From The Relationship Cure:
A study of people living in Alameda County, California, for example, showed that people who had close friendships and marriages lived longer than those who didn’t. This was true independent of such factors as diet, smoking, and exercise. Another study, of 2,800 men and women over age sixty-five, showed that those with more friends had a lower risk of health problems and recovered faster when they did develop them. In addition, a study of 10,000 seniors at Yale University showed that loners were twice as likely to die from all causes over a five-year period as those who enjoyed close friendships.
But what makes them work? What makes them fail? What’s the essential building block of a relationship? Why do some spark and others fade? You might have a theory or two but I don’t think we know what really keeps love, friendship, and family going.
And that, frankly, is kinda terrifying. Luckily, there is someone who knows…
Dr. John Gottman, professor emeritus of psychology at University of Washington, is the guy when it comes to relationships. He’s that researcher featured in Malcolm Gladwell’s Blink who, after just a few minutes, could predict with uncanny accuracy whether a couple would end up divorced.
His book is The Relationship Cure: A 5 Step Guide to Strengthening Your Marriage, Family, and Friendships.

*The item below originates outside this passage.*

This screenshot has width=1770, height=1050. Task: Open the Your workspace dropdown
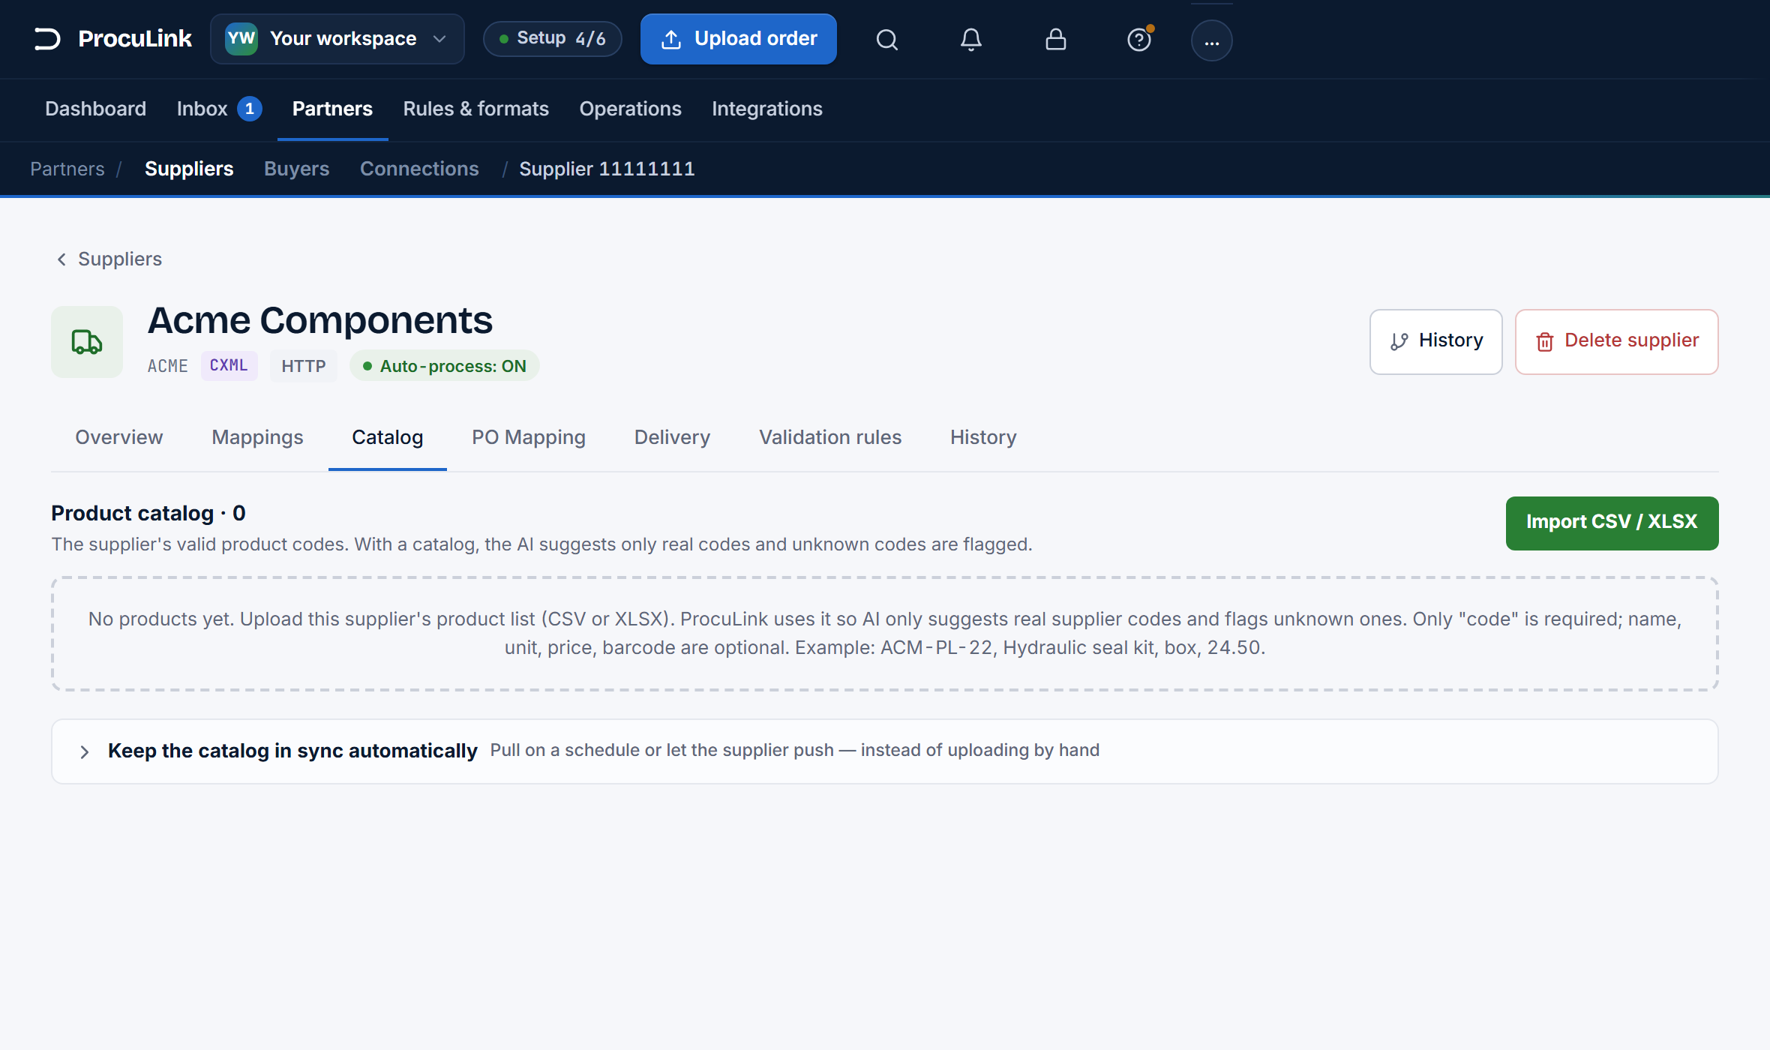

Gottman discovered the key element that makes relationships fly or die. It’s something you can use to build stronger bonds with all the people you care about — and it’s going to surprise you.
Let’s get to it…
At the Gottman Institute they bring couples in and watch them talk to one another. Researchers study the content of the conversations and then track how the relationships fare over time.
So what did the successful couples talk about? Did they discuss happy things? Did they resolve problems? Did they talk about things they had in common? Turns out successful couples discuss…
The same boring crap everyone does. There was nothing special at all about the content of their conversations… So what gives?
But this is what led to a big discovery by Gottman. The content doesn’t matter. What mattered was what they weren’t saying. What was beneath the words. And whether their partner was paying attention, being responsive, and being supportive.
From The Relationship Cure:
But after many months of watching these tapes with my students, it dawned on me. Maybe it’s not the depth of intimacy in conversations that matters. Maybe it doesn’t even matter whether couples agree or disagree. Maybe the important thing is how these people pay attention to each other, no matter what they’re talking about or doing…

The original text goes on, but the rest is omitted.